#### [Working data]
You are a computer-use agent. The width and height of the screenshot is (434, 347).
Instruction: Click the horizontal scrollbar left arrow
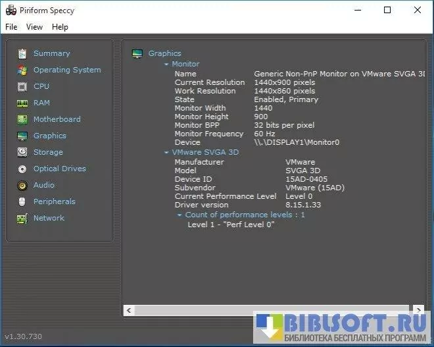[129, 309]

...

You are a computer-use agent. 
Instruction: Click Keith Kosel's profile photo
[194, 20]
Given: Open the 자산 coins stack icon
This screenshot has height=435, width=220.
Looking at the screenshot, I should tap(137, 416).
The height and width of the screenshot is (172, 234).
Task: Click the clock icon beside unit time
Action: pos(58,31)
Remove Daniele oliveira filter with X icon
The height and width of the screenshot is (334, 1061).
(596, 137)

* * *

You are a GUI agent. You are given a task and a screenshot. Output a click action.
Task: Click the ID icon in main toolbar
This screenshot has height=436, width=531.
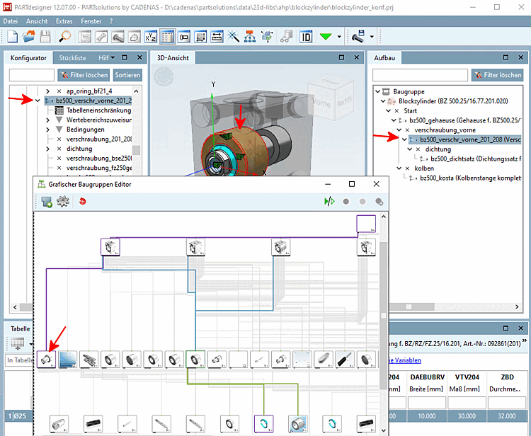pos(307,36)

#### [About this exercise]
Search the data above and return each line in which "computer" occurs.

#### [Exercise answer]
You are a computer-use agent. The width and height of the screenshot is (434, 347).
You are a computer-use agent. 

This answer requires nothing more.